A Navy Seal must absorb everything that is happening in a battle—the position and status of his team, the location of any enemies. Good is not good enough. One missed clue can spell doom. The same is true of all of our servants in uniform.
On our motorcycles, we need the same alertness to stay safe. Particularly on the road where there are four-wheeled and four-legged obstacles around every curve. Concentrate on what is important and dismiss what isn’t. Use your vision, hearing, feel and smell. Practice being in tune with your peripheral vision. By using the acute sense in your peripheral vision you can simultaneously watch where you’re going while remaining alert for incoming hazards from the sides.
Reduce distractions; turn off your iPod and smartphones. You need situational awareness far more than you need either of these. Pretend you are one of the squirrels that are always looking for a way to invade our home here at Sundance. Their heads are always swiveling and absorbing everything going on around them. If you stare into the landscape ahead of you for a while, your mind will eventually wander into daydreams or other concerns even as you continue to look at the scenery. To remain alert to potential harm, we must continuously guard against complacency. We cannot afford complacency in any aspect of our relationships or life pursuits.

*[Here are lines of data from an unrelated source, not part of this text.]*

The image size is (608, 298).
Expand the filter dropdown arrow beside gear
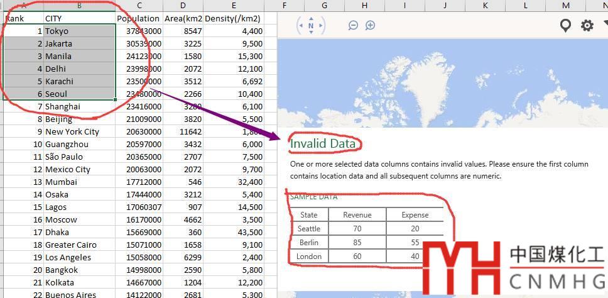click(605, 23)
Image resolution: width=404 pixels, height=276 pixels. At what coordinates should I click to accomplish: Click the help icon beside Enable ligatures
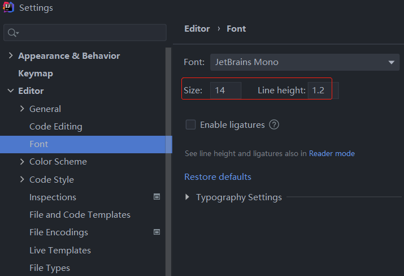274,125
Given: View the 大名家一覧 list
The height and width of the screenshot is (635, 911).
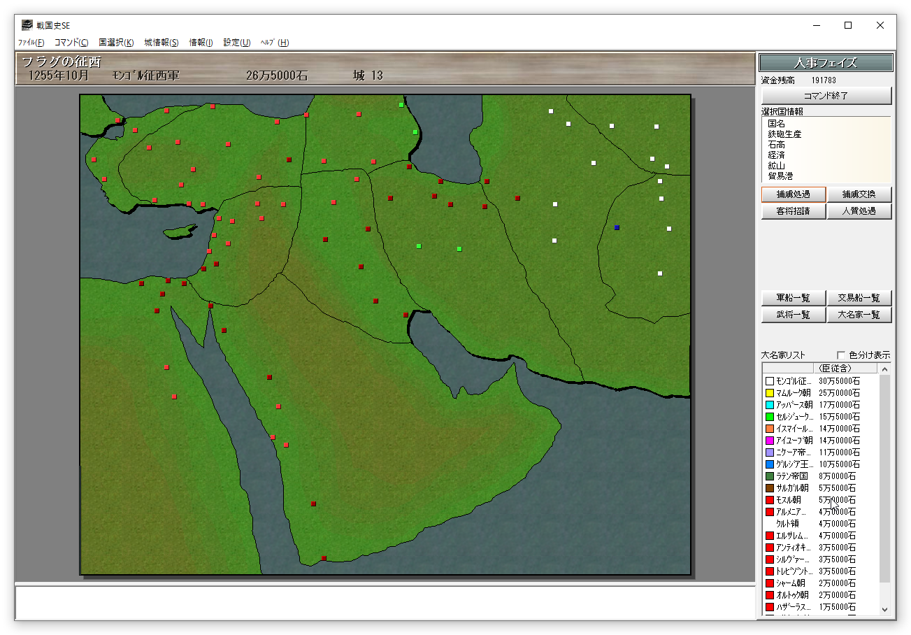Looking at the screenshot, I should (859, 315).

Be safe and cherish every curve.
Rules of the Road
Where is your lane? As you head down the open road and enjoy the beauties that surround you, there are choices to be made concerning where in your lane you choose to ride. On two wheels you have three options whereas on four wheels you have only one. Let’s explore the pros and cons of each position:
- Riding in the right shoulder track where the right tires of the four wheeled vehicle goes
- Riding the left track where the left tires of a four wheel vehicle goes
- Riding the center of the lane which would be between the right and left tires of a four wheeled vehicle
Let’s first consider option number 1:
- You are away from oncoming traffic should they accidentally cross over the center lane
- You can mostly avoid the blast of air that comes from a large truck
- You can avoid debris that might be kicked up by an oncoming vehicle
- But you are less visible to oncoming traffic
- But you are closer to a wild animals or farm animals that may dash onto the road unexpected and thus there is less time to react
Next let’s consider option number 2:
- You can be better seen by oncoming traffic
- You have more space and time to react to an animal coming from the roadside
- You are closer to another vehicle trying to pass coming the opposite direction
- Other vehicles on the road behind you that are trying to pass are less likely to squeeze into your spot on the road
- But you are continually more vulnerable to the oncoming traffic and those huge wind blasts that can come off a large truck or debris on the road that they may kick your way
Now, if we could consider option number 3:
- This is probably the least desirable lane
- This is where oil drops from vehicles and collects over time. After a new rain storm this area can be very slick
- Debris dropped on the road often end up here as other vehicles straddle it
- A truck or SUV without a clear back window cannot see you because you are not in view of either rear view mirror. Remember that if you cannot see the rear view mirror of a large truck, the driver cannot see you.
- But in heavy traffic, with another lane on each side, this position allows a cushion on both sides to help prevent someone from squeezing you on your lane
Now some thoughts on group riding:
- On the open road, we ride in staggered formations.
- The lead bike takes the number two position. This allows oncoming traffic to better and sooner see the bikes coming.
- When the group enters a tight curve, we move to single file and each rider can then use the entire lane to enter the curve wide and be able to see further ahead.
- The center lane is used if there is an obstacle in the road that makes it necessary for a temporary movement out of lane 1 or 2 to avoid the obstacle. For example, if I am leading and a large truck is coming, I am going to temporarily move from lane number 2 near the center line to lane number 3 to avoid some of the air blast of the truck. Of course, I check my rear view mirror first and then move back to lane number 2 after the truck has passed.
- And, of course, we only pass another vehicle one by one in single file with each rider responsible to be sure their own space for safety is available.
- My final word would be, there are no RULES. Each of us is responsible to weigh the advantage and disadvantages of each position depending on the circumstances. Make smart choices.